SINGAPORE: A man who posted photos of a bak kut teh meal he had at a hawker centre while he was on a stay-home notice was charged on Tuesday (Apr 7) under the Infectious Diseases Act.
Alan Tham Xiang Sheng, 34, is accused of exposing others to the risk of infection when he had reason to suspect that he was a case, carrier or contact of a disease.
He returned to Singapore from Myanmar on Mar 23 this year and was issued a 14-day stay-home notice, requiring him to stay home at all times until Apr 6.
According to the charge sheet, Tham knew he was a suspected contact of a person with COVID-19 and was subjected to the stay-home notice.
Court documents said that he allegedly exposed others to the risk of infection by appearing in the following public places: Kopitiam at Changi Airport Terminal 3, Peninsula Plaza, Kampung Admiralty Foodfare Hawker Centre and NTUC FairPrice Kampung Admiralty in Block 676, Woodlands Drive 71.
Tham, who was unrepresented, turned up in court wearing a mask a day after completing his stay-home notice. He is the first person to be charged with this specific offence in relation to the current COVID-19 pandemic.
When District Judge Adam Nakhoda asked what he intended to do, Tham said: "I plead guilty to this, because I already explained everything but it's like ... they don't take what I'm trying to say."
The judge set a date for him to plead guilty later this month and adjourned the case.
THE TIMELINE OF WHAT ALLEGEDLY HAPPENED
Soon after Tham arrived in Singapore, he posted photos of a pork rib soup meal on Facebook, with the caption: "Come back to Singapore must eat our local food."
The Mar 24 post drew flak from commenters, who warned him of the consequences of flouting a stay-home notice, and the post was deleted soon after.
Home Affairs and Law Minister K Shanmugam said a day later in Parliament on Mar 25 that people who breach stay-home notices will be charged in court.
He referred to Tham's case and said he had asked for it to be investigated.
ICA and the Ministry of Health said in a press release after the charging that a team of officers visited Tham on Mar 25 and asked him about his whereabouts on Mar 23, the day he returned to Singapore and was served a stay-home notice.
"Tham admitted that he had not proceeded home immediately but had visited several places on the said date," said the two agencies.

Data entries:
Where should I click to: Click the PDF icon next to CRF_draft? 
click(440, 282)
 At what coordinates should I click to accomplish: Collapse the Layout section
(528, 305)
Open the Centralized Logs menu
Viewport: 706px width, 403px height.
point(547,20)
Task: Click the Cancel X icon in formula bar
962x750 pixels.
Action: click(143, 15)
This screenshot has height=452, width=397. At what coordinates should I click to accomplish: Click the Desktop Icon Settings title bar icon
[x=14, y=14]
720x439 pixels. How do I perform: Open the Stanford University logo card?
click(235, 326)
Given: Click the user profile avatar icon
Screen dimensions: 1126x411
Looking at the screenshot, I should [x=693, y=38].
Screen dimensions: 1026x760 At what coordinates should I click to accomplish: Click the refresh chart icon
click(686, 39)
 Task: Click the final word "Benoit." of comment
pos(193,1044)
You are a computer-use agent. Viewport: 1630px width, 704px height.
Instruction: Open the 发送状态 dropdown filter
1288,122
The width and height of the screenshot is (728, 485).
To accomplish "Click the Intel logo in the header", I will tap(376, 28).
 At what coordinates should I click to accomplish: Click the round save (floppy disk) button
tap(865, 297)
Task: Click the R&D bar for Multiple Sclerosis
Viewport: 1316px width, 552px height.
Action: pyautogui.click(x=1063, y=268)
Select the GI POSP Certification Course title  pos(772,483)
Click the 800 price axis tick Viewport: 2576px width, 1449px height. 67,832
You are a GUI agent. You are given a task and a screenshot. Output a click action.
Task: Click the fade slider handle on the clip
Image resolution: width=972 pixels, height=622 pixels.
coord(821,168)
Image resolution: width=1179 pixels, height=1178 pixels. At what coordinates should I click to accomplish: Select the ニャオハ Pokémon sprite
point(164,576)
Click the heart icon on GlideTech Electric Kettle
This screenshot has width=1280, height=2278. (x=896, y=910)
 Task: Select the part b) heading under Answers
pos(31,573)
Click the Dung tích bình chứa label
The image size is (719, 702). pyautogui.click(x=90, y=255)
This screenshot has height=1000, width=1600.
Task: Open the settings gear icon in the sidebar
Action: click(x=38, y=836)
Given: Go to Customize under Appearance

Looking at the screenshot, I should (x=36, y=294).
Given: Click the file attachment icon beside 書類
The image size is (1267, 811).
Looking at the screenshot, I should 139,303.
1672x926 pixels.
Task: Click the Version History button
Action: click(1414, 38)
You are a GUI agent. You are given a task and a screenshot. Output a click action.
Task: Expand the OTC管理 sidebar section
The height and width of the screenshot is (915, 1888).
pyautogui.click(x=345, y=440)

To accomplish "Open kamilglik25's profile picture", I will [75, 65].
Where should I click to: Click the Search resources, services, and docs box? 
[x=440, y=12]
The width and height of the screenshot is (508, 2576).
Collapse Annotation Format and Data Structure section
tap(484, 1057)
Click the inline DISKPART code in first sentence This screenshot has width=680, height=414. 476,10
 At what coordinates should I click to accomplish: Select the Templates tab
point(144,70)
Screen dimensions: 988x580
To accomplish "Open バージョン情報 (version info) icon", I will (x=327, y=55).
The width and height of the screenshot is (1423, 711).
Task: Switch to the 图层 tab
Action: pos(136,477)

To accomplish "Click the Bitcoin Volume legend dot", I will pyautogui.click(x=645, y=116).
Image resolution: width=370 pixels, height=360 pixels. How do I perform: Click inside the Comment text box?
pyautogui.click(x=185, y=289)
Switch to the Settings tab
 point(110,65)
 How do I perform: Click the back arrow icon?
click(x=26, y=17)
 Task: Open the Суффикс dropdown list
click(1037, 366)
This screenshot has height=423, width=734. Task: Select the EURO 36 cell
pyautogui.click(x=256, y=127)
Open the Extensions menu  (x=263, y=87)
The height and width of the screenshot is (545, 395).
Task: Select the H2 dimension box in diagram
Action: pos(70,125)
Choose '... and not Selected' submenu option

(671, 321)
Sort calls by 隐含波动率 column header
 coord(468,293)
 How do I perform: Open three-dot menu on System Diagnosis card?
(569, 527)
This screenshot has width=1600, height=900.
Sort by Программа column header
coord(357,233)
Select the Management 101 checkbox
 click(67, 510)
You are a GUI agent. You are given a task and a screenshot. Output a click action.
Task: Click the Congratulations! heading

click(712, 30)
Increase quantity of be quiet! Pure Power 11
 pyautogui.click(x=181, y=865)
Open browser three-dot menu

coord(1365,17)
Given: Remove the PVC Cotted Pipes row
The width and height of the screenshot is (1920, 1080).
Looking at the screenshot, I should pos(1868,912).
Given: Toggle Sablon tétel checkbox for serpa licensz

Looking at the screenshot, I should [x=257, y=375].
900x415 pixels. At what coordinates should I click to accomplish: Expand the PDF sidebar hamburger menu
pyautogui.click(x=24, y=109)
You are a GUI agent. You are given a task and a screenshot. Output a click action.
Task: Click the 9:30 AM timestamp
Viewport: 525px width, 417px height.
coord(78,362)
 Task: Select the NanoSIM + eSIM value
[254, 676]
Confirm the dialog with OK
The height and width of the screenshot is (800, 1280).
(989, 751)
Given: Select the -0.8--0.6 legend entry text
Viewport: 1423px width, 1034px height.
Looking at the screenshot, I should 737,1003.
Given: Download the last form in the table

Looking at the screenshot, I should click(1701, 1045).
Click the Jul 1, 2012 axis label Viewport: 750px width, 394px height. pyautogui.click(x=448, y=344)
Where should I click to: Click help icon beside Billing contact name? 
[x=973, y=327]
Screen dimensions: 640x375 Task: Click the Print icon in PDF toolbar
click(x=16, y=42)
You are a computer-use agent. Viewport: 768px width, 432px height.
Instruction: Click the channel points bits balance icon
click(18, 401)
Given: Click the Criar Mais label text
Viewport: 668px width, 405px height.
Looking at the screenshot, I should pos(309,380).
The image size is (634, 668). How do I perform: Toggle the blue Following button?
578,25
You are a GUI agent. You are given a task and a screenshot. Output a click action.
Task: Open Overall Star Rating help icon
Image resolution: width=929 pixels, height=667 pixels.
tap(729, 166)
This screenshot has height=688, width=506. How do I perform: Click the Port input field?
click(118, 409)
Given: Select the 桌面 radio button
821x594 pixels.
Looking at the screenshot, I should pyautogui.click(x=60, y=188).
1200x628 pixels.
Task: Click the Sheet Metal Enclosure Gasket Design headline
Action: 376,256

◆ **Work order A**
Answer these questions using the stay-home notice article:
(i) From which country did Tham return to Singapore, and on what date?
(ii) Which district judge asked Tham what he intended to do?
(iii) On what date did a team of officers visit Tham to ask about his whereabouts?
◆ **Work order B**
Carry the stay-home notice article forward from its final sentence.

◆ **Exercise output A**
(i) Myanmar, on Mar 23.
(ii) District Judge Adam Nakhoda.
(iii) Mar 25.

◆ **Exercise output B**
Investigations found that Tham allegedly visited food centres and a mall for about six-and-a-half hours.
If convicted, Tham could be jailed for up to six months, fined a maximum S$10,000, or both.
Since his alleged flouting of his stay-home notice, the Ministry of Health has put into effect new regulations regarding stay-home notices, under the Infectious Diseases (COVID-19 - Stay Orders) Regulations 2020 which kicked in on Mar 26.
Earlier on Tuesday, a man was charged under these new regulations for breaching his stay-home notice to deliver newspapers.
He also faces a maximum six-month jail term, a fine of up to S$10,000, or both.
ICA said it will not hesitate to take firm enforcement action against those who fail to comply with the stay-home notice regulations.
"Besides prosecuting offenders under the Infectious Diseases Act and its regulations, ICA may also cancel their immigration facilities, where applicable," it added.
The authority reminded all travellers to ensure that they submit complete and accurate health and travel declarations via the SG Arrival Card.
Making a false or misleading declaration can lead to prosecution, and foreigners who commit such offences can face further administrative actions such as having their permits and passes revoked or their validity shortened.
Editor's note: An earlier version of the story said Tham allegedly went to Koufu Food Centre at Changi Airport Terminal 3. The charge sheet was incorrect; he went to Kopitiam.